By Joanne Chan | Posted: 06 March 2012 1801 hrs
SINGAPORE: From next
month, new hawker stallholders will no longer be allowed to sublet or
assign their stalls to another person.
Senior Minister of State
for Environment and Water Resources, Grace Fu, said hawker stalls were
set up to provide Singaporeans with an opportunity to run their own
small business. As such, stalls should be personally run and not be used
for profiteering.
Speaking in Mandarin during the debate on her
ministry's budget in Parliament, Ms Fu said existing stallholders will
have a three-year grace period to adjust to these new conditions.
She
added that controlling subletting and assignment of stalls will help to
stabilise rentals, reduce costs for stallholders and achieve food price
stability.
The issue of hawkers transferring their stall
tenancies for a high price has been an ongoing concern among customers,
who worry about the impact on food prices. The practice is believed to
have started around 10 years ago.

### Dataset extract

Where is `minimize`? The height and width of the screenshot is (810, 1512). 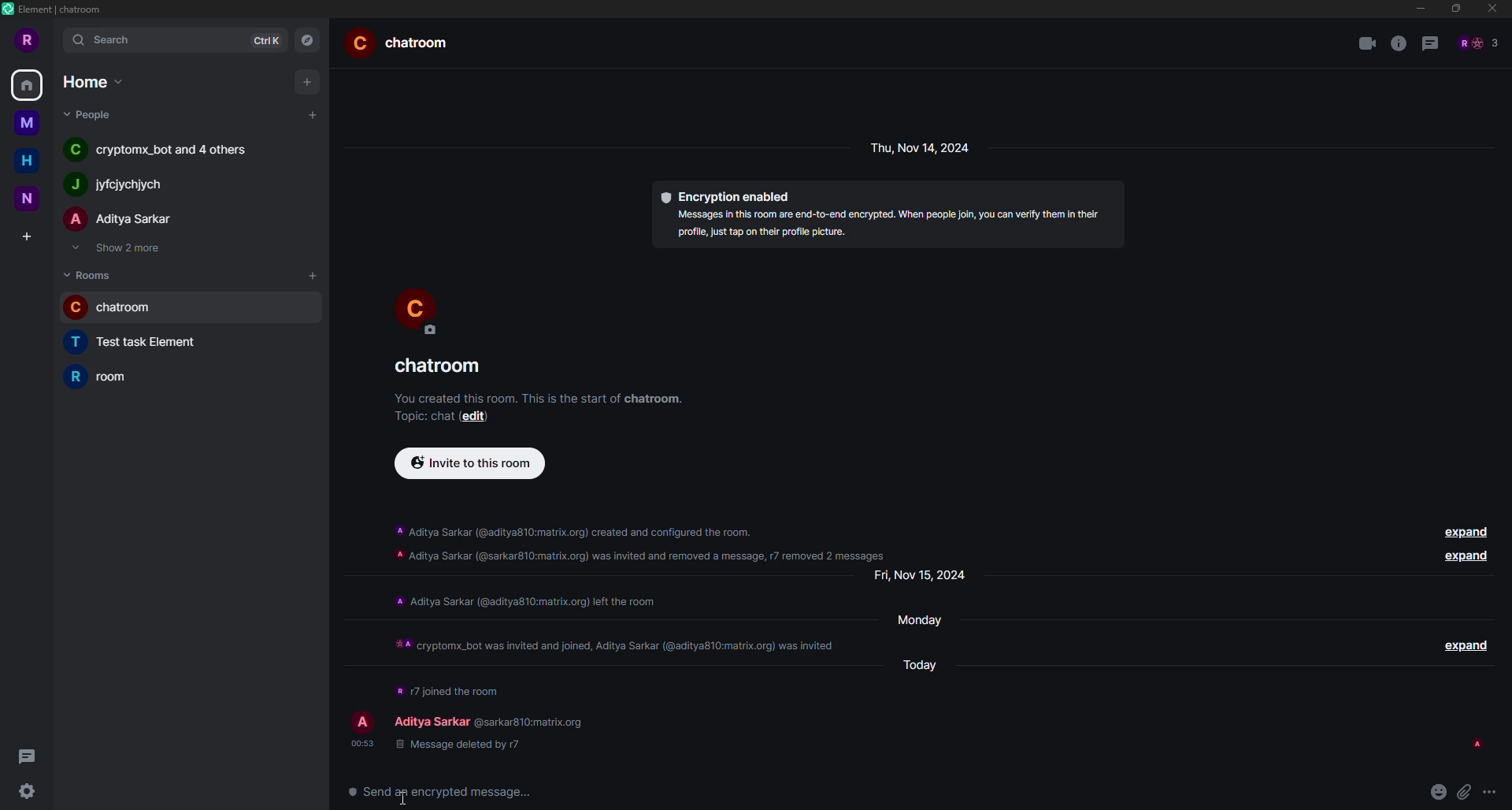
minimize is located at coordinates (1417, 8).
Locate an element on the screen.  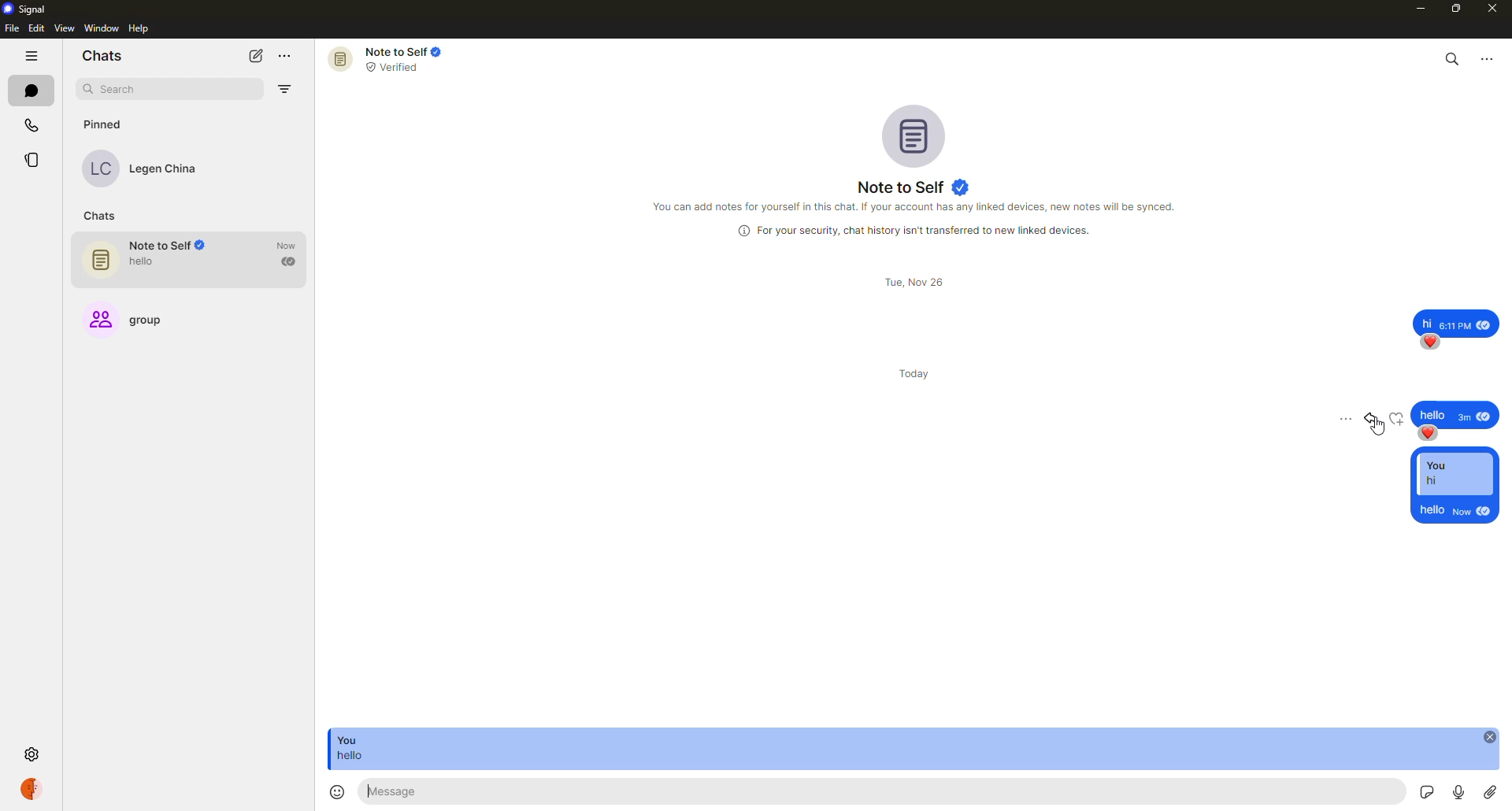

### Task statement
Write out the passage of the hawker stall report from "Speaking in Mandarin" to "these new conditions." word for word.

### Response to this task
Speaking in Mandarin during the debate on her
ministry's budget in Parliament, Ms Fu said existing stallholders will
have a three-year grace period to adjust to these new conditions.